A critique of the electrical circuit would be that the unit is not grounded well. The DC ground needs to be connected to the AC neutral in order for the SCRs to trigger. No exposed metal is connected to the neutral, so there is little risk of shock, but I didn’t like having to use AC neutral as the interference shield in the long DB-25 cables. If a performance space had bad ground in the building, or if there was noisy AC power, it might effect how well the SCRs trigger, and that could cause problems. We addressed this issue in our next project, by using relays instead. More on that in another post…

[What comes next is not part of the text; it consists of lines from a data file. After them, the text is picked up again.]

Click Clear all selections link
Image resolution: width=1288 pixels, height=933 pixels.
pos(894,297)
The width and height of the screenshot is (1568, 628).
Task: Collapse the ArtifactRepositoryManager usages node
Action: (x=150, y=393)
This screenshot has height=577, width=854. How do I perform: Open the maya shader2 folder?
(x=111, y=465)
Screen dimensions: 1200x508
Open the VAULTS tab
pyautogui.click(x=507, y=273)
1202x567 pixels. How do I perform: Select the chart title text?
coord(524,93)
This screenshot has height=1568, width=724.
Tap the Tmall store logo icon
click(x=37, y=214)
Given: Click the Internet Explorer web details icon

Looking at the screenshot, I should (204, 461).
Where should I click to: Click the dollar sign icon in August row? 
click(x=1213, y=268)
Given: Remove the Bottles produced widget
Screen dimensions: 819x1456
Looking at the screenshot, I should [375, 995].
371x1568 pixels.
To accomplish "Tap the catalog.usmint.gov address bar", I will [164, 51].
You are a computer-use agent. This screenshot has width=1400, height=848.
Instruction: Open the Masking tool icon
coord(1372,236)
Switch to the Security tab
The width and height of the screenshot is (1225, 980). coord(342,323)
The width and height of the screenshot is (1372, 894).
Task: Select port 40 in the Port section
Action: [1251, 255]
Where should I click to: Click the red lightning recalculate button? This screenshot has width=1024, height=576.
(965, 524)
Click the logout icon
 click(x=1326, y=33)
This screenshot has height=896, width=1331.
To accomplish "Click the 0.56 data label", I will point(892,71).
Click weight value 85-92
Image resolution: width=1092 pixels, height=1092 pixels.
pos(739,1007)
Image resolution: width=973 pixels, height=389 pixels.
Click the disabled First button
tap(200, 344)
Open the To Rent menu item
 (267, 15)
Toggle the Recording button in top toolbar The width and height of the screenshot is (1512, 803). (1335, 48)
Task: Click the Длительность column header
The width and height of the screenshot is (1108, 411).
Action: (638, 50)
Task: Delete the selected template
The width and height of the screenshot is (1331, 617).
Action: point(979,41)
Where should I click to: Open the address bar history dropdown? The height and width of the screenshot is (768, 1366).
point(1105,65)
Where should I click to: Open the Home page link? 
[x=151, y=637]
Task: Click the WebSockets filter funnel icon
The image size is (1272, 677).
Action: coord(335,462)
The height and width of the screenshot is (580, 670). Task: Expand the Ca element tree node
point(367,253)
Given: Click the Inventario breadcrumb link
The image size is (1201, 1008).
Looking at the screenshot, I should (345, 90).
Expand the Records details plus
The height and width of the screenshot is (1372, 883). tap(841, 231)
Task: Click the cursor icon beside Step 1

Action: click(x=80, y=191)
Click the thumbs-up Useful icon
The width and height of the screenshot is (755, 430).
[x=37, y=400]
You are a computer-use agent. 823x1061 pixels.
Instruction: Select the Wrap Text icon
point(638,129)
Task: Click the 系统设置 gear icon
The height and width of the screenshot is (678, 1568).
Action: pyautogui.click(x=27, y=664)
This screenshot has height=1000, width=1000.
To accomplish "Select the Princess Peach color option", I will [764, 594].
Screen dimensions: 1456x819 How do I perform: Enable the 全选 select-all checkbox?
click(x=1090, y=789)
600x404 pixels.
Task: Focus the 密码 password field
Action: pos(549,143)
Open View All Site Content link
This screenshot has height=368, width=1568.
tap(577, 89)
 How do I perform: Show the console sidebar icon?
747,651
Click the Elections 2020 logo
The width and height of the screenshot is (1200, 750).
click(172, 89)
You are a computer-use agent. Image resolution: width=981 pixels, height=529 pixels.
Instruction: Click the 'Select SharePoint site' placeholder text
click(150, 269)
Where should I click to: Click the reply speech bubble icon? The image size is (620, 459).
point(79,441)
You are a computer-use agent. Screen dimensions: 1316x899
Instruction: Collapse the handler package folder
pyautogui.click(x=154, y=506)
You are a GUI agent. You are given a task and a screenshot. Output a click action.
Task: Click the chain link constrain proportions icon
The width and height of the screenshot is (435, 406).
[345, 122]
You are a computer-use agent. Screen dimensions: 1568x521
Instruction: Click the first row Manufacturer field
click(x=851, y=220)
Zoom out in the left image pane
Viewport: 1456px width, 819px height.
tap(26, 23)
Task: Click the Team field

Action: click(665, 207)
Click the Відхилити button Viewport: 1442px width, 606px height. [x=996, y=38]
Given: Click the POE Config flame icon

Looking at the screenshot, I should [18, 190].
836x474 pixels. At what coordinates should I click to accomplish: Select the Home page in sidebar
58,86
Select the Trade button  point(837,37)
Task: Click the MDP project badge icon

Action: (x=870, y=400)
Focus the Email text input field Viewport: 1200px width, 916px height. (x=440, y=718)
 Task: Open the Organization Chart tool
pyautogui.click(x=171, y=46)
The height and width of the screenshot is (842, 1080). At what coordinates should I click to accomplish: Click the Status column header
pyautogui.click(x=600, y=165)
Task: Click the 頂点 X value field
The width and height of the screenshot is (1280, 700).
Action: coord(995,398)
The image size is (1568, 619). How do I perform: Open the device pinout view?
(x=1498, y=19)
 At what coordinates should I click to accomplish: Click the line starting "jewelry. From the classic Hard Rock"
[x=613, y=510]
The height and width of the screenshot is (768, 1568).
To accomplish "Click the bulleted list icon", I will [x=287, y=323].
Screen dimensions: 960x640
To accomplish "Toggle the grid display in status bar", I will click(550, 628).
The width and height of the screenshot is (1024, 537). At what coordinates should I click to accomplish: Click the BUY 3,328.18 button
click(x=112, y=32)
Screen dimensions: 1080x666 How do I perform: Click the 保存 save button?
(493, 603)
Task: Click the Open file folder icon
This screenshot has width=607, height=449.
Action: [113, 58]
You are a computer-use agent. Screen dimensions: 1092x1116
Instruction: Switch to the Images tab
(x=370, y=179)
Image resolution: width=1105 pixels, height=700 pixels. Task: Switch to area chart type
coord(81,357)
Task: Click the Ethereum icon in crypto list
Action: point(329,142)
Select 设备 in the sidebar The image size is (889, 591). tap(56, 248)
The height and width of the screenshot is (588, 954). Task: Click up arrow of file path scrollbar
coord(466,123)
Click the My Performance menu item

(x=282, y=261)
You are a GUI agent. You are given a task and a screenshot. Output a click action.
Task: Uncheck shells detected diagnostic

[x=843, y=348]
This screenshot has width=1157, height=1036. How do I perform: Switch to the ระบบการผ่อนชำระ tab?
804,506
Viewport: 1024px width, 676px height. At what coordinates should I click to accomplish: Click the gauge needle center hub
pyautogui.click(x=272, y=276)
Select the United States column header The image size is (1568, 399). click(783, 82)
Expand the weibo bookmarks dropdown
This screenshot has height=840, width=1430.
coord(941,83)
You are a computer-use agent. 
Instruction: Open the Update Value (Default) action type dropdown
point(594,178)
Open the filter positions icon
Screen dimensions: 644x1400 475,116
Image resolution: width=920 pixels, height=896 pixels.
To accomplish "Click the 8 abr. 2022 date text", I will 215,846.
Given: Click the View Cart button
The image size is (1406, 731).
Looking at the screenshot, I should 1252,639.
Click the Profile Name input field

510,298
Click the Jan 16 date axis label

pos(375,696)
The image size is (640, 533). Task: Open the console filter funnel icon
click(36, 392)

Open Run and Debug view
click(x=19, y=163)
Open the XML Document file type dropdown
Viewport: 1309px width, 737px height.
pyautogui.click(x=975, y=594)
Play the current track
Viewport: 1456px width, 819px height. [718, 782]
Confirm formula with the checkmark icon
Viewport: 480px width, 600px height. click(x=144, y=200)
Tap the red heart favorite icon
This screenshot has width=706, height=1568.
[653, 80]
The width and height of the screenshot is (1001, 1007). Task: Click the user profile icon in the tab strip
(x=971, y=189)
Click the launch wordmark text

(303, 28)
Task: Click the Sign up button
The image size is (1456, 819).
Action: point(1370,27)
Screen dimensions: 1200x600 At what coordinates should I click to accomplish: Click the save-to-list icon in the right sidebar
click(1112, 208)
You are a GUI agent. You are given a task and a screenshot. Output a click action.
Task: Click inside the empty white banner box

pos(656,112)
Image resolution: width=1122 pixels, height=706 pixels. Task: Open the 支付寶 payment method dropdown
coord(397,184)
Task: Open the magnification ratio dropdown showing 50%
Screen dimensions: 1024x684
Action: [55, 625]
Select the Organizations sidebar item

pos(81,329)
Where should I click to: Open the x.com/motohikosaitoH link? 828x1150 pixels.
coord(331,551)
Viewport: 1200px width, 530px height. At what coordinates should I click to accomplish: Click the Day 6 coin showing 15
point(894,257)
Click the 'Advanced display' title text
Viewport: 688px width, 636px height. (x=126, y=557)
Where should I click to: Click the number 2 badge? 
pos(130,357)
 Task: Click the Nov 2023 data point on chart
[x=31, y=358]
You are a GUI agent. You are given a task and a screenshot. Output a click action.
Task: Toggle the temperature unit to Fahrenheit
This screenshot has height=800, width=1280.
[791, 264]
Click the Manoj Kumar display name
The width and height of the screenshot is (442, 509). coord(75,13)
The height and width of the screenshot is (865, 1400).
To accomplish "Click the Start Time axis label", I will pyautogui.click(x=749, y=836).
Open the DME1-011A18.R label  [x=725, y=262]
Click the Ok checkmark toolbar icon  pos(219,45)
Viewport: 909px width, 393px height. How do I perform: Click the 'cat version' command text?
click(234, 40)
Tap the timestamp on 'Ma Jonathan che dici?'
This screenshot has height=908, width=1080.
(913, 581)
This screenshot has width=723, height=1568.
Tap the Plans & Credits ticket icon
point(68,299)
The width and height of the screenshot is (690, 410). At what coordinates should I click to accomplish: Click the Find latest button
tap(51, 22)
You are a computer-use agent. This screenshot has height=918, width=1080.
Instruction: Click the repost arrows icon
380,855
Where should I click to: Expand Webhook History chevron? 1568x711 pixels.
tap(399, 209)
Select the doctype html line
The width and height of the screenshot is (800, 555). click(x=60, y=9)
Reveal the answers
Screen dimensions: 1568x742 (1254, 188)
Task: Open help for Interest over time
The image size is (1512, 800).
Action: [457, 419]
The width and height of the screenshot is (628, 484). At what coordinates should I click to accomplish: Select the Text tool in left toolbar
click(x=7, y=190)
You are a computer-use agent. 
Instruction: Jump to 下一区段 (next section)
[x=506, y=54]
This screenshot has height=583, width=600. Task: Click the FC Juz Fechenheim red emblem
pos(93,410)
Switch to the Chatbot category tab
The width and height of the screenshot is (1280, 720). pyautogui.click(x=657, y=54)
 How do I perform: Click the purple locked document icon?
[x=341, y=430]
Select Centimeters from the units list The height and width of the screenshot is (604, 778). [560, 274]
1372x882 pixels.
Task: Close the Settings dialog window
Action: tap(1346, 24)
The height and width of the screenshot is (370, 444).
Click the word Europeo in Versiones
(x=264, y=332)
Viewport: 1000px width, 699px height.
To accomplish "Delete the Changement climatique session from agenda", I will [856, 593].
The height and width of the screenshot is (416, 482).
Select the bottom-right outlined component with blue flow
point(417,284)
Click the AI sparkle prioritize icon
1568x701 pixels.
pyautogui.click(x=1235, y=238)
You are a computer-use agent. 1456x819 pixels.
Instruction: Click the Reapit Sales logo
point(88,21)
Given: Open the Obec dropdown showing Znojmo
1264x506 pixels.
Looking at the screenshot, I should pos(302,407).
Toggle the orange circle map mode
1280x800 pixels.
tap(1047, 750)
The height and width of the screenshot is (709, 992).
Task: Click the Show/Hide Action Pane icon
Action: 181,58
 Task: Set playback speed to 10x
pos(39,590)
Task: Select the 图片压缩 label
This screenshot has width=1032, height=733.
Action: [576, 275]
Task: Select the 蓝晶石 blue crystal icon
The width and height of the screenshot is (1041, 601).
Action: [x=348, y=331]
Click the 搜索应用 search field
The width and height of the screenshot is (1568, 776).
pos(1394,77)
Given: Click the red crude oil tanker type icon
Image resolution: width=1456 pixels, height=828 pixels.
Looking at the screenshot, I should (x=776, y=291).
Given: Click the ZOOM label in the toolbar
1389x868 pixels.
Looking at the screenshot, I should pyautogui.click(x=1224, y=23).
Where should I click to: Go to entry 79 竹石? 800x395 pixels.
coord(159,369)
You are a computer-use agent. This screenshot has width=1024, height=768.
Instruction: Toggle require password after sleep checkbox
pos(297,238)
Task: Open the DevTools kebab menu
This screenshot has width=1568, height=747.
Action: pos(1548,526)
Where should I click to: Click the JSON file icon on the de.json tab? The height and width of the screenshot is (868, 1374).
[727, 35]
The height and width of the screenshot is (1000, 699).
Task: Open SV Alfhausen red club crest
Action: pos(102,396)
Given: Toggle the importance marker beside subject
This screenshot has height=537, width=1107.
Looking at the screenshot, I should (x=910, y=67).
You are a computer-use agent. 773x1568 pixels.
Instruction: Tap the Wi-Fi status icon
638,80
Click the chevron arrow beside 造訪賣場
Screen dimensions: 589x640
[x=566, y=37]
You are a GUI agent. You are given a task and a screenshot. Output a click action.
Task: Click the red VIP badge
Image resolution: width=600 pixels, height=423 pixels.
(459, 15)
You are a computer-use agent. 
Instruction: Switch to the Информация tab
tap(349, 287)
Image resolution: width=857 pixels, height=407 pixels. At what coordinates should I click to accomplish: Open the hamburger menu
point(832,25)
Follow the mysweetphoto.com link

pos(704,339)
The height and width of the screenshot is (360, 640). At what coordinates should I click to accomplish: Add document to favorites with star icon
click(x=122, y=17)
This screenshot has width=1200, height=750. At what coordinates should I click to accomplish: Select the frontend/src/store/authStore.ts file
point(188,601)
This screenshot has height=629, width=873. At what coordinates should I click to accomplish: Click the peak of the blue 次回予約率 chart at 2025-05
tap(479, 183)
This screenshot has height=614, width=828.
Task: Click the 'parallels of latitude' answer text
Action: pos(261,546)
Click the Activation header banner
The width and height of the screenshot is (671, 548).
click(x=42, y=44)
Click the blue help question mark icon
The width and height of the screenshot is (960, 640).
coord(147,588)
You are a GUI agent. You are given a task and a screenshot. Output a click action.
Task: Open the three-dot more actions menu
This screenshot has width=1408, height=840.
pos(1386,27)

Another issue was the use of physical buttons. A slight force was necessary to close the button, so the Rhodes didn’t respond the same way it did without the button board installed. With a little practice, it could be ignored, but it would have been nice to use something optical or magnetic/Hall effect. But, getting 72 optical or magnetic switches to operate without interference in tight quarters seemed daunting, so we chose the mechanical switch approach despite the change in “feel” on the instrument.
Finally, the system looked much better when played in the dark. This might be obvious, but it had an impact since the first performance had to be done in the daytime. Ezra and I considered this when we collaborated on our next project….the Light Matrix… To be continued
A Matrix of 69 Fluorescent Light Tubes Controlled by a Live Drummer
aka “The Big Bang Project”
This is the second project I did with Ezra Masch (see the 72-channel Color Organ). We wanted to make a more immersive light environment that was more sensitive to the musician’s nuances than the Rhodes project.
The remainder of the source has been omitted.